Minutes after the security pact was signed, a similar agreement with Nato was ratified to allow the alliance’s European members to contribute to a residual foreign force.

Mr Ghani said in his speech that the agreement did not compromise Afghanistan’s sovereignty and that either side had the right to withdraw from the pact within two years.


American forces will control nine bases and will have immunity from Afghan courts


“The right to use force will be based on decisions by the Afghan government,” he said. “Our airspace will be under our own control. International forces will not be able to enter mosques or other holy sites.”

Mr Ghani was inaugurated on Monday and called on the Taliban to join peace talks. He formed a unity government with election rival Abdullah Abdullah after a prolonged standoff over vote results that ended in a deal to make Mr Ghani president and Mr Abdullah a chief executive in the government with broad powers.

The Taliban, fighting to oust foreign forces and the US-backed government, have taken advantage of the paralysis in Kabul to launch attacks in an attempt to regain strategic territory in provinces such as Helmand in the south and Kunduz in the north.

The Taliban denounced on Tuesday the agreement and described it as a “sinister” plot by the US to control Afghanistan and restore its “international credibility” as a military superpower.

“Under the name of the security agreement, today Americans want to prepare themselves for another non-obvious and very dangerous fight,” the Taliban said in a statement emailed to the media.

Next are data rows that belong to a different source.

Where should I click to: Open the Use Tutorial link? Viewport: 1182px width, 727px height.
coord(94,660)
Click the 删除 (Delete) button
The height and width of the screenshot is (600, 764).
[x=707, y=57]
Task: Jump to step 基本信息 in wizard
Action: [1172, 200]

“With their bulk of artifices and deceptions they want to hoodwink the people. They think that the Afghan people do not know about their conspiracies and their sinister goals.”

Dawn Correspondent Anwar Iqbal adds from Washington: Welcoming the security pact, President Barack Obama said it “provides our military service members the necessary legal framework to carry out two critical missions after 2014: targeting the remnants of Al Qaeda and training, advising, and assisting Afghan National Security Forces”.

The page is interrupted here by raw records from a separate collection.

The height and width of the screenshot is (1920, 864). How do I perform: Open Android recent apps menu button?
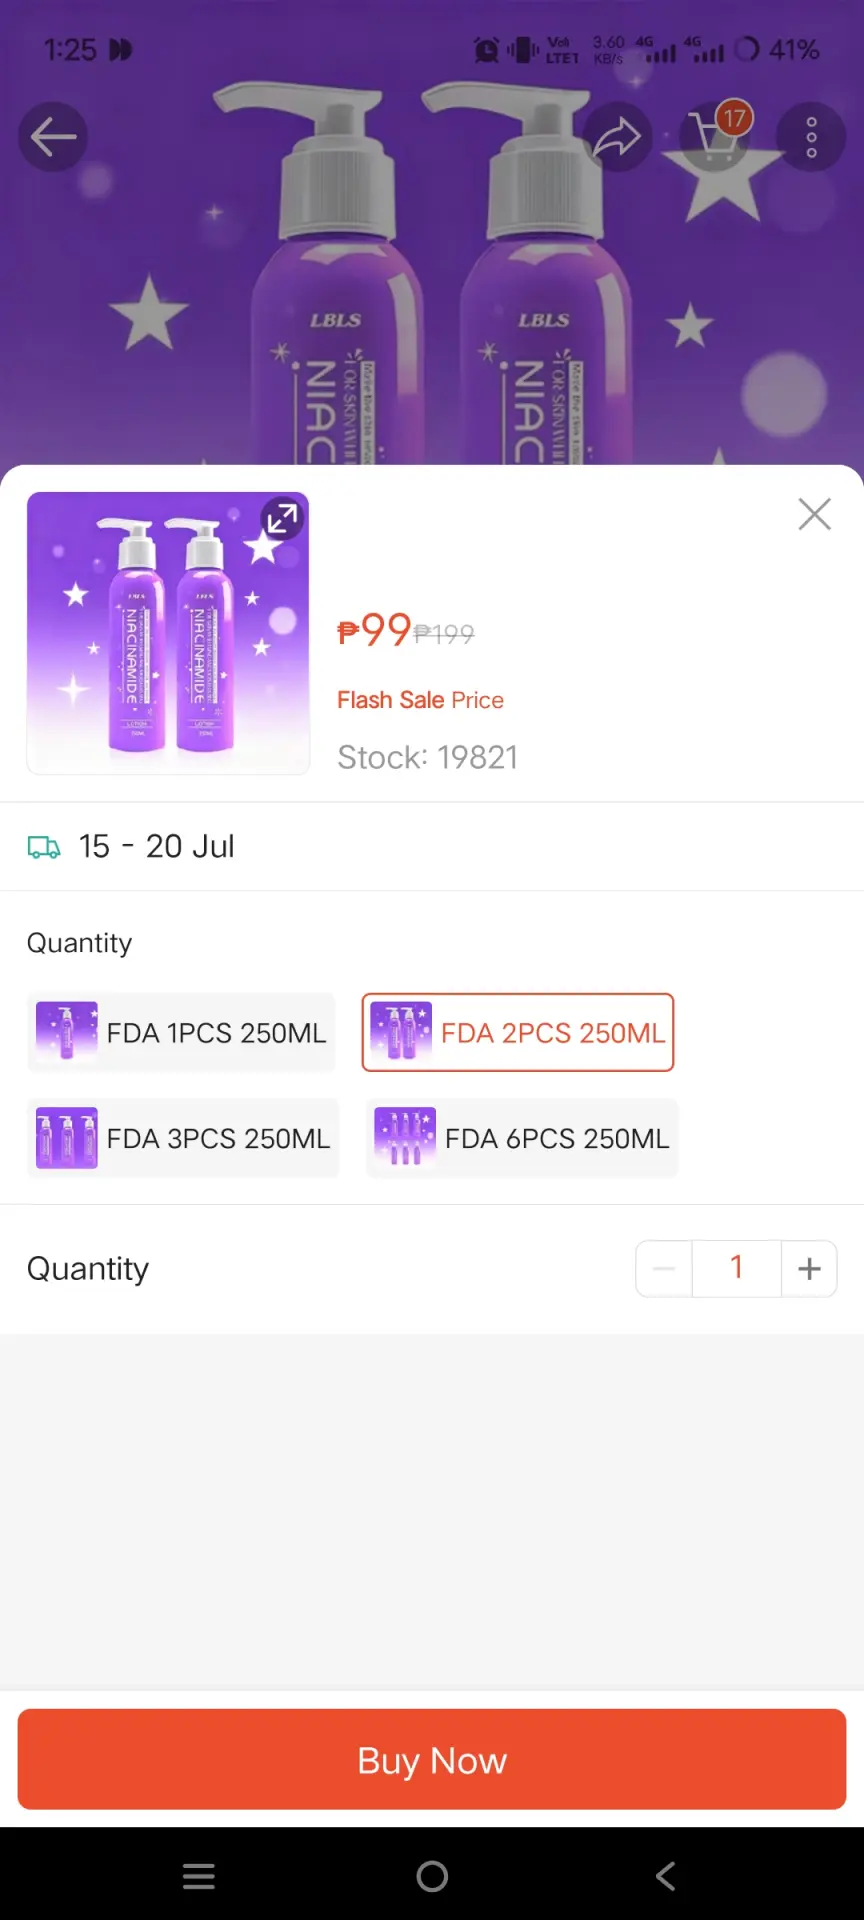199,1876
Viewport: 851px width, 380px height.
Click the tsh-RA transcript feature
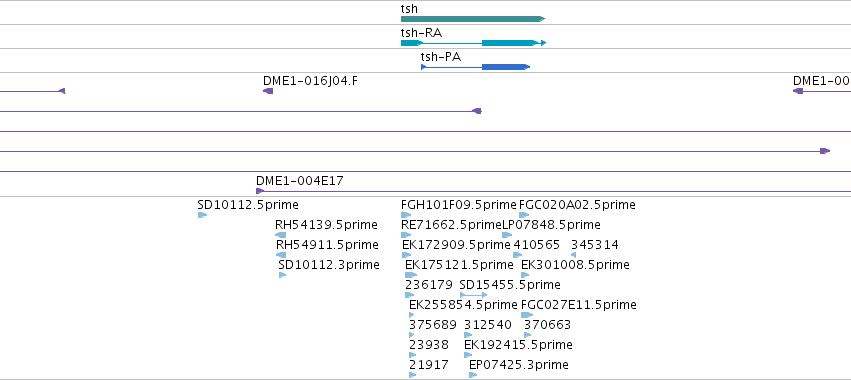click(473, 43)
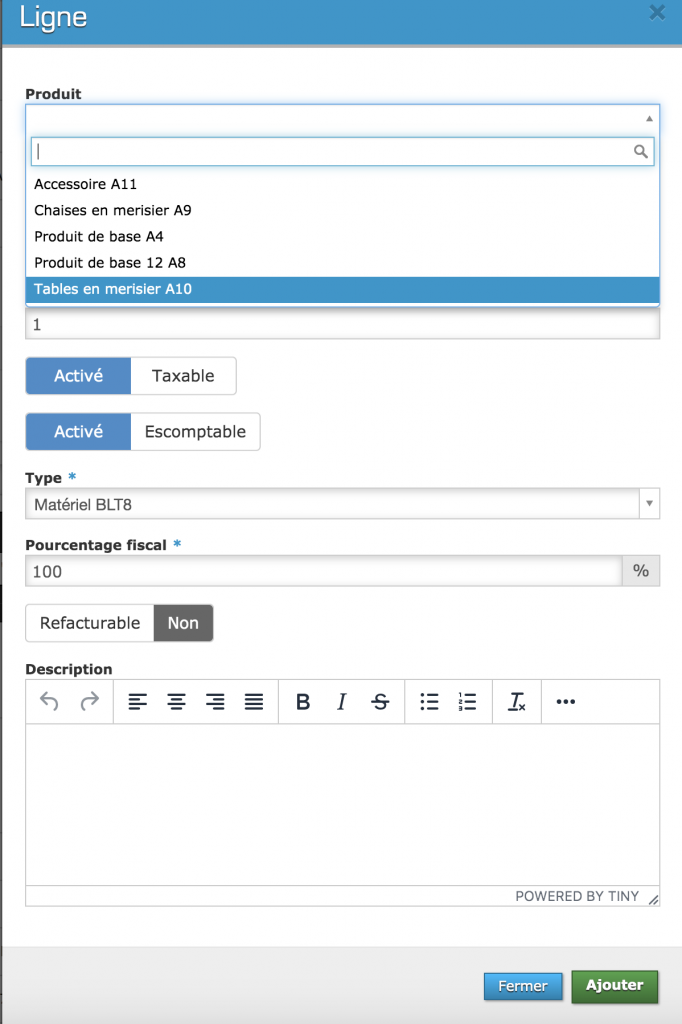682x1024 pixels.
Task: Apply italic formatting in description
Action: pyautogui.click(x=341, y=702)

He said the agreement laid “the foundation for a partnership that will help advance our shared interests and the long-term security of Afghanistan”.

The outgoing Afghan president, Hamid Karzai, had delayed the signing for two years, insisting that it was not in Afghanistan’s interest to do so.

According to documents released in Washington, the agreement calls for the deployment of around 10,000 US troops in Afghanistan for another 10 years. America’s Nato partners will also contribute to this force.

The US forces will have nine bases in the country, including in provinces that border Iran and Pakistan. They will have immunity from Afghan courts.

The agreement will restore “full sovereignty” to Afghanistan on Jan 1, 2015. Since the US invasion in October 2001, Afghanistan has had only “limited sovereignty”.

The pact retains an arrangement President Karzai made with the United States in October 2013, which forbids US from carrying out attacks on Afghan soil without first consulting the Afghan authorities.

It also retains an understanding the US reached with Afghanistan in October 2013: US forces would not protect Afghanistan from external attack because it could get mired in a war with Pakistan.

President Obama said the agreement was “an invitation from the Afghan government to strengthen the relationship we have built over the past 13 years”.